Still, aside from the stress it put on the system, Barker sees positives from the relationship between his PEO shop and CYBERCOM, and the fact they went through a transition together.

“We’ve been able to help Cyber Command as they’ve kind of navigated this new mission and growth and what they want things to look like when it comes to the different joint capabilities that they have to provide,” Barker said. “Then the other part of that is that continued relationship with Army Cyber because while Cyber Command is standing up, there’s going to be, think of it in terms of putting a ‘j’ for ‘joint’ in front of, you know, a lot of programs, like the joint development environment and things like that.”

‘Joined At The Hip’ 

Barker said as the Army moves forward in adopting its unified network plan and its Next Generation Command and Control initiative — the service’s plan to create an integrated C2 structure focusing on data centricity “at every echelon,” which will serve as the data transport portion of the unified network — his office and the C3N must stay in constant communication with each other. 
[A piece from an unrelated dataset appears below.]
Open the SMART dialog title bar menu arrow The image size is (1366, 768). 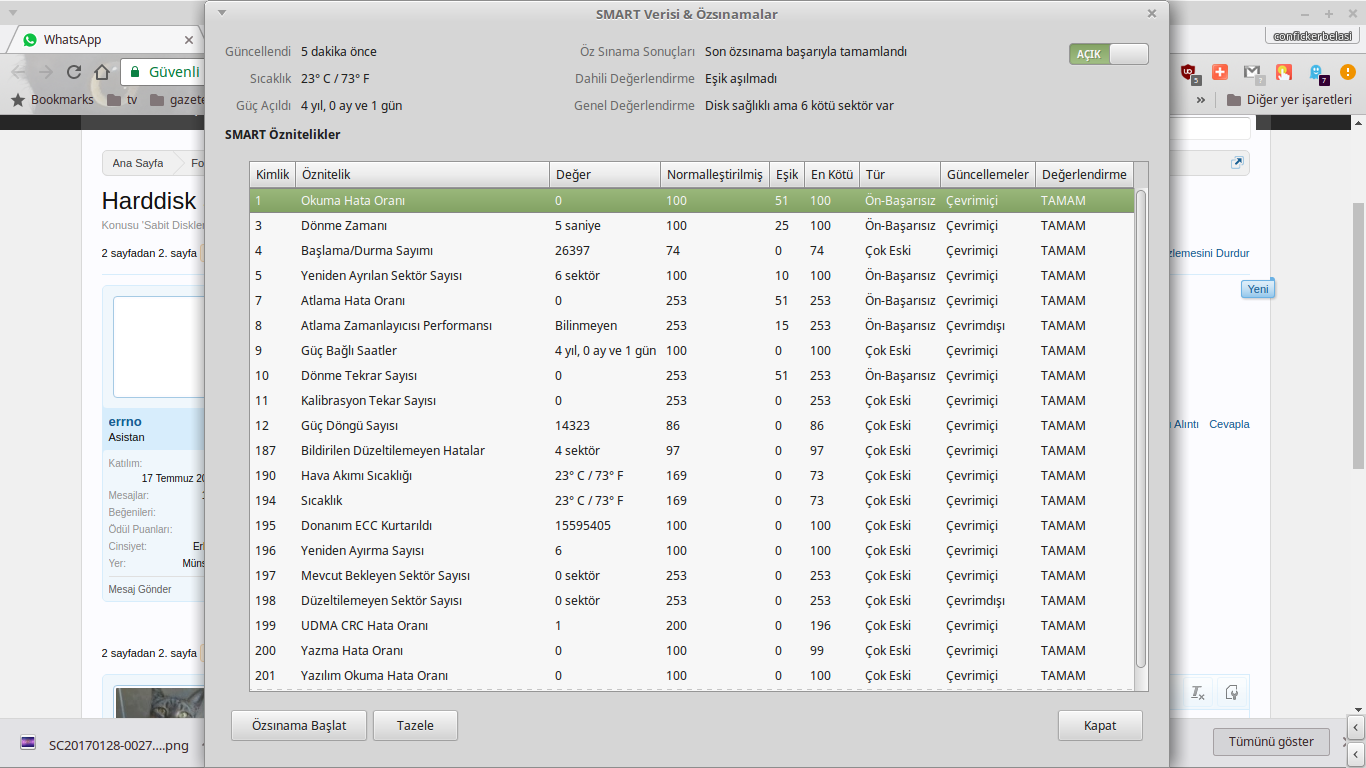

“Anything we do on this, on the cyber, on the defensive cyber front, specifically, is tightly linked with PEO C3N,” Barker said. He said that IEW&S and C3N are “joined at the hip when it comes to making sure that anything we’re doing in, kind of, the day-to-day space matches to where they need to go from a future standpoint.”

Kitz echoed the importance of this relationship between the two offices, but also made the bigger point of being in close contact with other forces as well, especially when it comes to standing up the DoD’s sprawling Combined Joint All-Domain Command and Control (CJADC2) program, which works to create an all-seeing, all-connected battle network.

“I have very close relationships with the Navy and the Air Force, and specifically on how we interoperate data. How are we sharing data? How are we defining how we’re going to share data? Because in the end, that network is going to provide a pathway, but if I get a pathway to a data that I can’t use or consume, that’s meaningless, right?” Kitz said. 

“So really trying to foster these joint relationships between the PEOs and CDAO (Chief Digital and Artificial Intelligence Office) has become a big part of this conversation. How do I meaningfully understand the situation between the joint forces? So the PEOs are really trying to define and ensure that we can interoperate,” he added.